• STATED EXERCISE: Put the lines of the material below into a Markdown table with columns named n and Line, numbering each row in n and leaving out blank lines. Start with the line that contains "has height=369, width=1024." and go on through the line that contains "[x=230, y=15]".
---
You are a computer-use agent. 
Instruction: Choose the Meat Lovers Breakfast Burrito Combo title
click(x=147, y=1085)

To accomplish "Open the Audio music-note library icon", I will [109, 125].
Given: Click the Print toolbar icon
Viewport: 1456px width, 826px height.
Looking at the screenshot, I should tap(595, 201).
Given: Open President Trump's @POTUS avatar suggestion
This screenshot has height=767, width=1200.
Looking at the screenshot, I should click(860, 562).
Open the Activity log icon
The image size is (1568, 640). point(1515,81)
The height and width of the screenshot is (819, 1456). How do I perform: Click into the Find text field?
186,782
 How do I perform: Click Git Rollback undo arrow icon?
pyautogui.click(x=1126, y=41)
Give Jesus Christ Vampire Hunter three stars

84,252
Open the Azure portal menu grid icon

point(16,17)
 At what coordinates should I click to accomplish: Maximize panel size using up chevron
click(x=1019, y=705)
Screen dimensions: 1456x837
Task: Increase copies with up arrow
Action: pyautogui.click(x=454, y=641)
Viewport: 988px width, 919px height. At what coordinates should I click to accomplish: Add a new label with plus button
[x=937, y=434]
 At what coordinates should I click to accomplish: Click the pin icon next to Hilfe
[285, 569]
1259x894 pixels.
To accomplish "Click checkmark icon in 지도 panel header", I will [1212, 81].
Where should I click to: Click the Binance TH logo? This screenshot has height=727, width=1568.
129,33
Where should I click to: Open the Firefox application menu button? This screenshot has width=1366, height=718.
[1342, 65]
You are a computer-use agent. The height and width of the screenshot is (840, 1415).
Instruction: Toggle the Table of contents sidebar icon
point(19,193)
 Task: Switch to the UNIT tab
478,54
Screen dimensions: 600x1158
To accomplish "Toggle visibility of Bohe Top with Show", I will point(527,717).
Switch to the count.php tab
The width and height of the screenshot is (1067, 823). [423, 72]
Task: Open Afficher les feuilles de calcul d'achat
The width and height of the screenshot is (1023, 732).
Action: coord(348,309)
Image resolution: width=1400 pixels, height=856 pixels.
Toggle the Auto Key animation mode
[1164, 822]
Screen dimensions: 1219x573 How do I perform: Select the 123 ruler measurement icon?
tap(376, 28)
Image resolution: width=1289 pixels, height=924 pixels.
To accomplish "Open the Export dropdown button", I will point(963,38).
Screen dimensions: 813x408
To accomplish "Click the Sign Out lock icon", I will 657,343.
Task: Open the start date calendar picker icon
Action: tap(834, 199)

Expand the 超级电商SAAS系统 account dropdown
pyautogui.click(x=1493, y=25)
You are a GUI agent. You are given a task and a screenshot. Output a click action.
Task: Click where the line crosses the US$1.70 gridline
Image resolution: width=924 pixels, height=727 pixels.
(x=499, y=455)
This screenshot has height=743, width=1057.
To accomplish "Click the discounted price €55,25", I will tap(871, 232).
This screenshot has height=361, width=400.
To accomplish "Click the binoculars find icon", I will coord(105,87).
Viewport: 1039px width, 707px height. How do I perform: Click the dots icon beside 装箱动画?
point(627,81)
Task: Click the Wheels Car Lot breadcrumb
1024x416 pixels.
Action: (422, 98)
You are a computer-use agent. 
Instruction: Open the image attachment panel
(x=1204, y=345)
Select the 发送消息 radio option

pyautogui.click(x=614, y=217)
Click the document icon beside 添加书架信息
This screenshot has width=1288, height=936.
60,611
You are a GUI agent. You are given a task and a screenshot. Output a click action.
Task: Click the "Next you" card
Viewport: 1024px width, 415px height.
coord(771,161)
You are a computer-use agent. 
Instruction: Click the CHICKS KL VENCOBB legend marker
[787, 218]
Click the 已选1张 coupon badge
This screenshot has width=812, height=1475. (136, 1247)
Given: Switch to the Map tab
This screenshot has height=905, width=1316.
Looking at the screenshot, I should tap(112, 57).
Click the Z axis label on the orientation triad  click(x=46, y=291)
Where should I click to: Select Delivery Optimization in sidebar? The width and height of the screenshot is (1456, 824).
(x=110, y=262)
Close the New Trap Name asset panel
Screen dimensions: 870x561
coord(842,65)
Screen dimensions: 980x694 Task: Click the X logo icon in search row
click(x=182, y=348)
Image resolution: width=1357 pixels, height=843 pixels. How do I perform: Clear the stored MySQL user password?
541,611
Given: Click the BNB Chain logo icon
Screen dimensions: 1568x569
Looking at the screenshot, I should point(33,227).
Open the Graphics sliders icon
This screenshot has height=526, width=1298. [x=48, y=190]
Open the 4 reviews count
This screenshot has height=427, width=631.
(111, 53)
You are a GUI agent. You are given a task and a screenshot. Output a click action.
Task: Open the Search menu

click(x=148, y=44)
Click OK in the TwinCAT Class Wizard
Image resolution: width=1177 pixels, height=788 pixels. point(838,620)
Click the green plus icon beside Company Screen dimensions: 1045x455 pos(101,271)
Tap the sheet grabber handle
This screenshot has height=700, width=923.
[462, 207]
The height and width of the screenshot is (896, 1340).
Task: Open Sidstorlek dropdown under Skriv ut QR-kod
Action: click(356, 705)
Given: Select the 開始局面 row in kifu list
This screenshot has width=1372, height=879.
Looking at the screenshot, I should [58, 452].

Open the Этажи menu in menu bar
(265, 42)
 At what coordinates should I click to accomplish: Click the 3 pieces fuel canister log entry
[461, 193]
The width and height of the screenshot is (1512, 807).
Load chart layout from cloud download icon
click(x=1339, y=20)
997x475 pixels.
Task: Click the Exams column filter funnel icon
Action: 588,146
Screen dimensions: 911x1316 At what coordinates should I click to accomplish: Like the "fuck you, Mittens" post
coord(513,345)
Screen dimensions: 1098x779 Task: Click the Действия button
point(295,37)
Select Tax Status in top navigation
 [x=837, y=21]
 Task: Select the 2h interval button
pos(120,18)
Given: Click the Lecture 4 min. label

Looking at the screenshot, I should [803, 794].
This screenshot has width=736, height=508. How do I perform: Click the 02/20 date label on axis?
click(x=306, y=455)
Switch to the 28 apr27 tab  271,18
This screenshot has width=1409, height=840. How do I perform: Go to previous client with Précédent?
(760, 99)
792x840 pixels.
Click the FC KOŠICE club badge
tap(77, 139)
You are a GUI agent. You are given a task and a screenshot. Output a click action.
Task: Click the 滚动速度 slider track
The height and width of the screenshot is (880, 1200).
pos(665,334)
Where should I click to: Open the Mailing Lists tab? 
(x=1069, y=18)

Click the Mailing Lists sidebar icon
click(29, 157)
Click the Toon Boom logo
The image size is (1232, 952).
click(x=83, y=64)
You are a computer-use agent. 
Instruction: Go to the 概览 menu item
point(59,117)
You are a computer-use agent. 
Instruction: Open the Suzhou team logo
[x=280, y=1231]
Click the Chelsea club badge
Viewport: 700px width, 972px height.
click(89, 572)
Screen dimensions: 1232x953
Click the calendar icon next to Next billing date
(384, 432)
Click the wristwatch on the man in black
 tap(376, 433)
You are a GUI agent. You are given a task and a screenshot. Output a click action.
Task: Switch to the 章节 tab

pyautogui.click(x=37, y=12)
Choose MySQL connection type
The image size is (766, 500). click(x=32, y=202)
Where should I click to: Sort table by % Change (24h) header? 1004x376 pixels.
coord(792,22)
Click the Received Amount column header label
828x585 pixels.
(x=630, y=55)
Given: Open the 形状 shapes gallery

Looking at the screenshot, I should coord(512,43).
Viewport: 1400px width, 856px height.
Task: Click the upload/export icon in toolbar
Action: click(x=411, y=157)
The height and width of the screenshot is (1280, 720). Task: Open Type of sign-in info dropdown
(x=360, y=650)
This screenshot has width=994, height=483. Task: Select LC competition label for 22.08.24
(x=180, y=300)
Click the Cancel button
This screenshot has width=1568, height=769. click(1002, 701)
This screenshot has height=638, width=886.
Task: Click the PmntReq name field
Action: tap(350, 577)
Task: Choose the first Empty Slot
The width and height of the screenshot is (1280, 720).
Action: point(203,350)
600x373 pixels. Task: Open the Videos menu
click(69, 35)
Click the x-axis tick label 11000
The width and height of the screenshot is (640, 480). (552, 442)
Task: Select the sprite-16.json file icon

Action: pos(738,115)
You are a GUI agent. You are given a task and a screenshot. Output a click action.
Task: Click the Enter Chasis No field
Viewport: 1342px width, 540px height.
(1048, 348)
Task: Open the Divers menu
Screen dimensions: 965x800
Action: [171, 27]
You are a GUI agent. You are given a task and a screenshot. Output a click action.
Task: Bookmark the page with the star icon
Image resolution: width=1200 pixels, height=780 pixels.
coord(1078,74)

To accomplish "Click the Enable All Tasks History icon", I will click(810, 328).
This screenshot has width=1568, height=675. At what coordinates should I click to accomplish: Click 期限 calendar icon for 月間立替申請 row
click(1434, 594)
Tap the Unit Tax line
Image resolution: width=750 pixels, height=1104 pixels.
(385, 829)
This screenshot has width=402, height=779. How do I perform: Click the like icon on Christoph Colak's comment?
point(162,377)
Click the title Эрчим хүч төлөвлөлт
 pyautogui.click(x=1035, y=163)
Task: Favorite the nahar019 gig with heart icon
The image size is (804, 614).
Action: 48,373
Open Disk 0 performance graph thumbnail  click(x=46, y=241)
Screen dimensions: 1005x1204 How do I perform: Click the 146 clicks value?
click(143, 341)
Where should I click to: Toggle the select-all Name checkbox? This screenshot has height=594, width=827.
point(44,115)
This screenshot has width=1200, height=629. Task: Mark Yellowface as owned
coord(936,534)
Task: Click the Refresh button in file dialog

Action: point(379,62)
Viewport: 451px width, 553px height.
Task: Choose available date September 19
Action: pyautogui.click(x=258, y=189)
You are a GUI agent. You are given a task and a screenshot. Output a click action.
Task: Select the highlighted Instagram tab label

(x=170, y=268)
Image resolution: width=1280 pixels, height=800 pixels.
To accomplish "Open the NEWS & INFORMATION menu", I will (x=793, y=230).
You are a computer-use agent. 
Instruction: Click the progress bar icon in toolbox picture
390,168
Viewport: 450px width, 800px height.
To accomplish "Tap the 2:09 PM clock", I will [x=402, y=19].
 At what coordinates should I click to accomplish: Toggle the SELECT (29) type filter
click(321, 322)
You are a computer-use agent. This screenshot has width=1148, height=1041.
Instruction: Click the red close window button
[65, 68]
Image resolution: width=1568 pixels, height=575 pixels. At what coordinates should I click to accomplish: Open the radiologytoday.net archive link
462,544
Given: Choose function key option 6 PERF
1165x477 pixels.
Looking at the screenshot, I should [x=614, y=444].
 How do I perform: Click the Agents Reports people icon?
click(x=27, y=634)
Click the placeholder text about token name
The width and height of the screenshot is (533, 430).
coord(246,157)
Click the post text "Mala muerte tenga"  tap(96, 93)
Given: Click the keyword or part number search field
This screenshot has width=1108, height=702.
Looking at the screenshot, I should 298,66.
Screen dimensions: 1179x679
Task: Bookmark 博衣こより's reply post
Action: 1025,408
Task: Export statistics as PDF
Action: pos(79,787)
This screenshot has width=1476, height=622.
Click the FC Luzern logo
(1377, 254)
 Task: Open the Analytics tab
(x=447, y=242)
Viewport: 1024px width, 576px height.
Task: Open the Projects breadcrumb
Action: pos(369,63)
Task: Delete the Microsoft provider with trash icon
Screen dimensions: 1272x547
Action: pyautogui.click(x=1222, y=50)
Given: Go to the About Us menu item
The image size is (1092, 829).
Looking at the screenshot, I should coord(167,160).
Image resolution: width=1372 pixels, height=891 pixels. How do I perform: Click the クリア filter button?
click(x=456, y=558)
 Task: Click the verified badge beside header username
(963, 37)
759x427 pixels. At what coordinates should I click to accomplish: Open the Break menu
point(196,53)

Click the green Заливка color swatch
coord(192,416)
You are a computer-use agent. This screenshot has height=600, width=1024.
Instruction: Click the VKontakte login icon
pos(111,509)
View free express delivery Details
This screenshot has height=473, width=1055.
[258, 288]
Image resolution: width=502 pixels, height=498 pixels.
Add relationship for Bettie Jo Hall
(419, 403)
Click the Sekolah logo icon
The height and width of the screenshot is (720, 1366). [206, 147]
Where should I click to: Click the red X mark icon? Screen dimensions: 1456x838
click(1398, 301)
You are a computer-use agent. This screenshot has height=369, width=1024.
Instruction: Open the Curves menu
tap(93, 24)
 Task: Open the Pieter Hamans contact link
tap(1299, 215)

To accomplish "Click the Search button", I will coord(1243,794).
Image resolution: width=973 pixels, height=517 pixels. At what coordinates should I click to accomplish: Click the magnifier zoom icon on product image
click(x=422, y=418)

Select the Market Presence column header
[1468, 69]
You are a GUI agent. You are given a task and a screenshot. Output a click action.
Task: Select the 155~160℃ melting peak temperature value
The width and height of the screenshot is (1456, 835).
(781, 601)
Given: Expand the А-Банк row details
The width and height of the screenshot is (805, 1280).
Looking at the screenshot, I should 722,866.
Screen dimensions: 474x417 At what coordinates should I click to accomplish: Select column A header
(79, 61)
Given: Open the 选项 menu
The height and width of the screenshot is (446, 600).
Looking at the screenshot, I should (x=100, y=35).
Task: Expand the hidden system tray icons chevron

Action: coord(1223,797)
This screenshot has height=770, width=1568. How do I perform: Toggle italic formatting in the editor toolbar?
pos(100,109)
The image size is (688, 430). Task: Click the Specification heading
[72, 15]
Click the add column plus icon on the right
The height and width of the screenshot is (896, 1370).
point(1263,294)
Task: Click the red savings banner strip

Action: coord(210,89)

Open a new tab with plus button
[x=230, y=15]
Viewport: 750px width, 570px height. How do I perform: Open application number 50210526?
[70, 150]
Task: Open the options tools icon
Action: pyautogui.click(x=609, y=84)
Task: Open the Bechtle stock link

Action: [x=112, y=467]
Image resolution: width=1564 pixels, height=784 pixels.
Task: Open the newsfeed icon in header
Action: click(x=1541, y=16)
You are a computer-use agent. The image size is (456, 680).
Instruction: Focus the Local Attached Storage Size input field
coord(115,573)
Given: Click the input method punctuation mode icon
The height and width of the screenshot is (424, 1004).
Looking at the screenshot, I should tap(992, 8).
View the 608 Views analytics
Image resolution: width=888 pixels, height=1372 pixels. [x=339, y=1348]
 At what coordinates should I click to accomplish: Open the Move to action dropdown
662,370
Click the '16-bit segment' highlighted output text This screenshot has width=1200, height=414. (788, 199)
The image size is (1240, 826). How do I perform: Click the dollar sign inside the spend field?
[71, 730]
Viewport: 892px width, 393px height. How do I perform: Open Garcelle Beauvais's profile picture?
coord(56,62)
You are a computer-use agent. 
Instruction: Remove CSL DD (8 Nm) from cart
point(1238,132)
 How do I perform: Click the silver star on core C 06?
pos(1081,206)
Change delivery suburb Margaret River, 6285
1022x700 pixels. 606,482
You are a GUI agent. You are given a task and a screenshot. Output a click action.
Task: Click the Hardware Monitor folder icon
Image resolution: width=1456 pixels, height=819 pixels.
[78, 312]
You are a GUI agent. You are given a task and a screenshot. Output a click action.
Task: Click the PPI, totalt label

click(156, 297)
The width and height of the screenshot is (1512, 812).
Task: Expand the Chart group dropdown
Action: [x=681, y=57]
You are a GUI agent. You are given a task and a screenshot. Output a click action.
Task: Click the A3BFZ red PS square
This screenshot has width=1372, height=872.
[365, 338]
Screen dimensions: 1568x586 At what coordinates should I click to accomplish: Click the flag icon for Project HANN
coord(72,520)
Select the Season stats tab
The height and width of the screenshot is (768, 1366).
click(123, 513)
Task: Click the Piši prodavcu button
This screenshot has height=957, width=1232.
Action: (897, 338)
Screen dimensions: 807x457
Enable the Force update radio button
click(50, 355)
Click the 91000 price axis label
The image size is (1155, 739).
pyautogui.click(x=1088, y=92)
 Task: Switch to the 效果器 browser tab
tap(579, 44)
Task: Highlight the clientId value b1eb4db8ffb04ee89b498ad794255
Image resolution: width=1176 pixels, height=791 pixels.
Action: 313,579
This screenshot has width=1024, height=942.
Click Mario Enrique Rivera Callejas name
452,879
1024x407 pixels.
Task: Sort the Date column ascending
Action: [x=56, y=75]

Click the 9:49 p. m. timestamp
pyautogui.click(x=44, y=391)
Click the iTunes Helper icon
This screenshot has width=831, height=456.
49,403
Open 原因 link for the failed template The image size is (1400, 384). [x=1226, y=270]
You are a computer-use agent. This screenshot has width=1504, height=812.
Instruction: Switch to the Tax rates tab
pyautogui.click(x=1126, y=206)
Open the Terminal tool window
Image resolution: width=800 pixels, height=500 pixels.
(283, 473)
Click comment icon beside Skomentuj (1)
---
• RESULT OF THE TASK:
| n | Line |
|---|---|
| 1 | You are a computer-use agent. This screenshot has height=369, width=1024. |
| 2 | Instruction: Open the Curves menu |
| 3 | tap(93, 24) |
| 4 |  Task: Open the Pieter Hamans contact link |
| 5 | tap(1299, 215) |
| 6 | To accomplish "Click the Search button", I will coord(1243,794). |
| 7 | Image resolution: width=973 pixels, height=517 pixels. At what coordinates should I click to accomplish: Click the magnifier zoom icon on product image |
| 8 | click(x=422, y=418) |
| 9 | Select the Market Presence column header |
| 10 | [1468, 69] |
| 11 | You are a GUI agent. You are given a task and a screenshot. Output a click action. |
| 12 | Task: Select the 155~160℃ melting peak temperature value |
| 13 | The width and height of the screenshot is (1456, 835). |
| 14 | (781, 601) |
| 15 | Given: Expand the А-Банк row details |
| 16 | The width and height of the screenshot is (805, 1280). |
| 17 | Looking at the screenshot, I should 722,866. |
| 18 | Screen dimensions: 474x417 At what coordinates should I click to accomplish: Select column A header |
| 19 | (79, 61) |
| 20 | Given: Open the 选项 menu |
| 21 | The height and width of the screenshot is (446, 600). |
| 22 | Looking at the screenshot, I should (x=100, y=35). |
| 23 | Task: Expand the hidden system tray icons chevron |
| 24 | Action: coord(1223,797) |
| 25 | This screenshot has height=770, width=1568. How do I perform: Toggle italic formatting in the editor toolbar? |
| 26 | pos(100,109) |
| 27 | The image size is (688, 430). Task: Click the Specification heading |
| 28 | [72, 15] |
| 29 | Click the add column plus icon on the right |
| 30 | The height and width of the screenshot is (896, 1370). |
| 31 | point(1263,294) |
| 32 | Task: Click the red savings banner strip |
| 33 | Action: coord(210,89) |
| 34 | Open a new tab with plus button |
| 35 | [x=230, y=15] |